**Required action**. The material must be copied out exactly, line for line.

__________

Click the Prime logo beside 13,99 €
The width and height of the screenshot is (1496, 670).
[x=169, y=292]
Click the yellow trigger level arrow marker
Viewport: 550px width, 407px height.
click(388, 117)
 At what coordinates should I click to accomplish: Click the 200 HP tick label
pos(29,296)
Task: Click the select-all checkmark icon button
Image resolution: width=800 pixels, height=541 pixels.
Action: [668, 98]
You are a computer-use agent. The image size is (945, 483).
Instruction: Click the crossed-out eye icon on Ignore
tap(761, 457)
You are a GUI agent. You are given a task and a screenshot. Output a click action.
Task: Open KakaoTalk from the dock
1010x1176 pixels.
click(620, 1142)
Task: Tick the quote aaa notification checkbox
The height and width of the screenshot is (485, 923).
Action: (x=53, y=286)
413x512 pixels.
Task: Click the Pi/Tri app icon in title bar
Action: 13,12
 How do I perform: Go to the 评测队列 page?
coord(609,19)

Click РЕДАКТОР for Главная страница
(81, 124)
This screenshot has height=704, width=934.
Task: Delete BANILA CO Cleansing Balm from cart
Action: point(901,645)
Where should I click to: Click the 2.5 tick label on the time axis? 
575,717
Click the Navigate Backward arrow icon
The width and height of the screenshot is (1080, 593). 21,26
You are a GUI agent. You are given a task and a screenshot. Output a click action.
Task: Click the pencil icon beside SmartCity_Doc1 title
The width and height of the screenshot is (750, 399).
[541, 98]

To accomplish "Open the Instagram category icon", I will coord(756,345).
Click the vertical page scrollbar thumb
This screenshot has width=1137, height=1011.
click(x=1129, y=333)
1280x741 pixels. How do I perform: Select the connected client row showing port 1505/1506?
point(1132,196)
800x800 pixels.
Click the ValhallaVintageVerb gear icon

__________

**Output for this exercise**.
Click the Prime logo beside 13,99 €
The width and height of the screenshot is (1496, 670).
[x=169, y=292]
Click the yellow trigger level arrow marker
Viewport: 550px width, 407px height.
click(388, 117)
 At what coordinates should I click to accomplish: Click the 200 HP tick label
pos(29,296)
Task: Click the select-all checkmark icon button
Image resolution: width=800 pixels, height=541 pixels.
Action: [668, 98]
You are a computer-use agent. The image size is (945, 483).
Instruction: Click the crossed-out eye icon on Ignore
tap(761, 457)
You are a GUI agent. You are given a task and a screenshot. Output a click action.
Task: Open KakaoTalk from the dock
1010x1176 pixels.
click(620, 1142)
Task: Tick the quote aaa notification checkbox
The height and width of the screenshot is (485, 923).
Action: (x=53, y=286)
413x512 pixels.
Task: Click the Pi/Tri app icon in title bar
Action: 13,12
 How do I perform: Go to the 评测队列 page?
coord(609,19)

Click РЕДАКТОР for Главная страница
(81, 124)
This screenshot has height=704, width=934.
Task: Delete BANILA CO Cleansing Balm from cart
Action: point(901,645)
Where should I click to: Click the 2.5 tick label on the time axis? 
575,717
Click the Navigate Backward arrow icon
The width and height of the screenshot is (1080, 593). 21,26
You are a GUI agent. You are given a task and a screenshot. Output a click action.
Task: Click the pencil icon beside SmartCity_Doc1 title
The width and height of the screenshot is (750, 399).
[541, 98]

To accomplish "Open the Instagram category icon", I will coord(756,345).
Click the vertical page scrollbar thumb
This screenshot has width=1137, height=1011.
click(x=1129, y=333)
1280x741 pixels. How do I perform: Select the connected client row showing port 1505/1506?
point(1132,196)
800x800 pixels.
Click the ValhallaVintageVerb gear icon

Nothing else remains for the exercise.